Stored data:
──────────────────────────────

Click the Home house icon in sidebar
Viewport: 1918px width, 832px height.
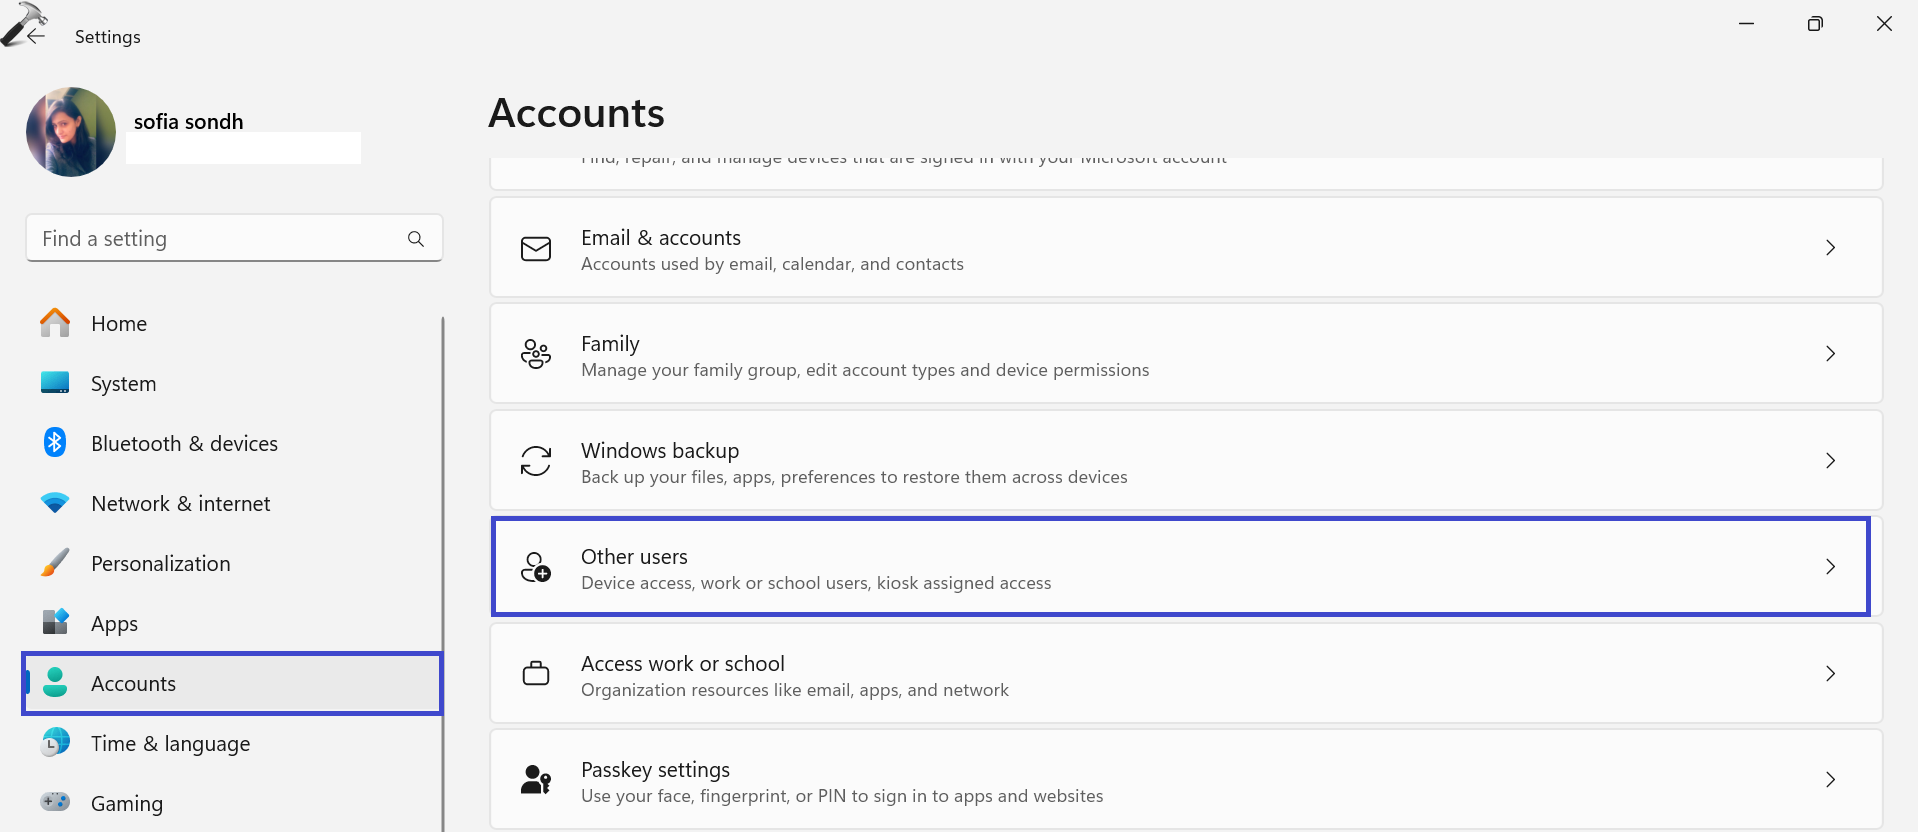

──────────────────────────────

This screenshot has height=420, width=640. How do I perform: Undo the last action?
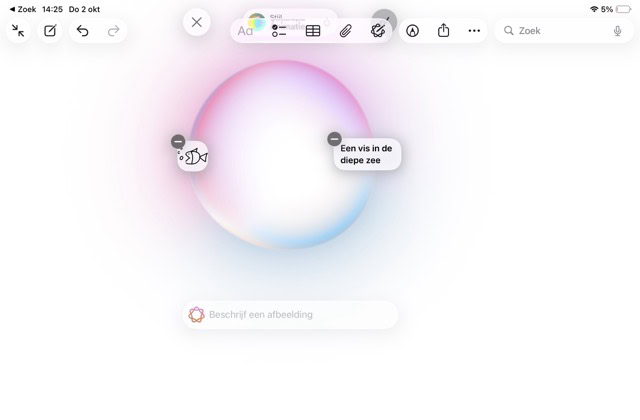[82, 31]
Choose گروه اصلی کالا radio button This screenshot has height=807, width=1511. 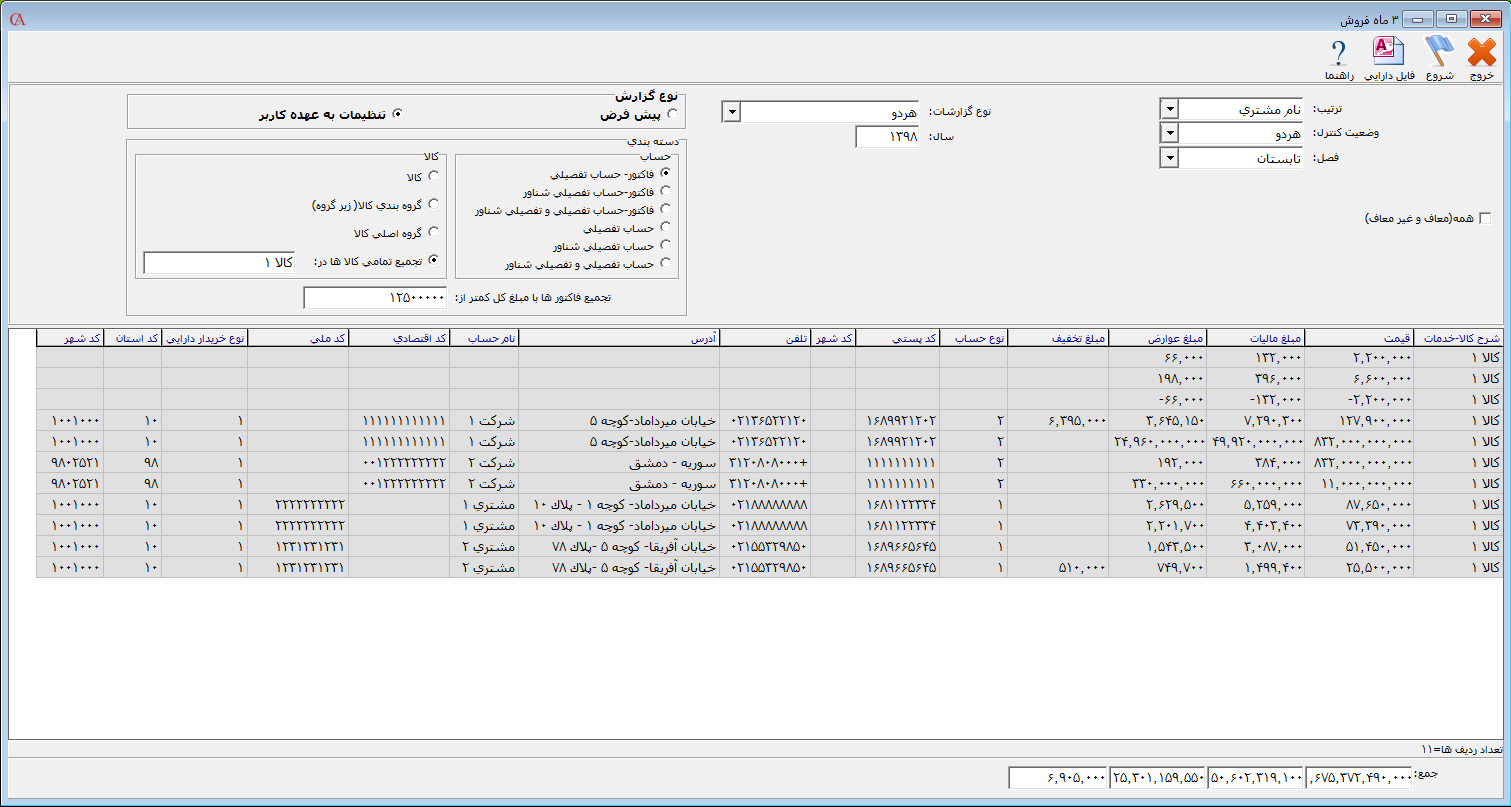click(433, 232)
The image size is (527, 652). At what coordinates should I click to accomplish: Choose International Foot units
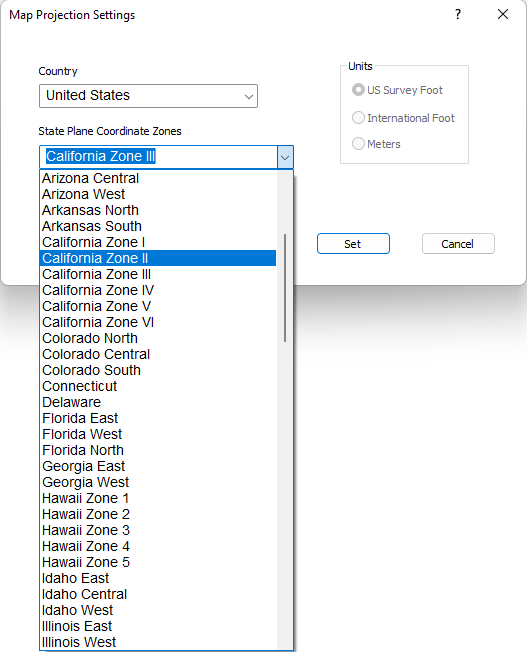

──────────────────────────────

What is required: Output the lines above exactly, but only those between the line holding "Click the Home house icon in sidebar" and the line holding "Viewport: 1918px width, 832px height.", inclusive.

Answer below:
Click the Home house icon in sidebar
Viewport: 1918px width, 832px height.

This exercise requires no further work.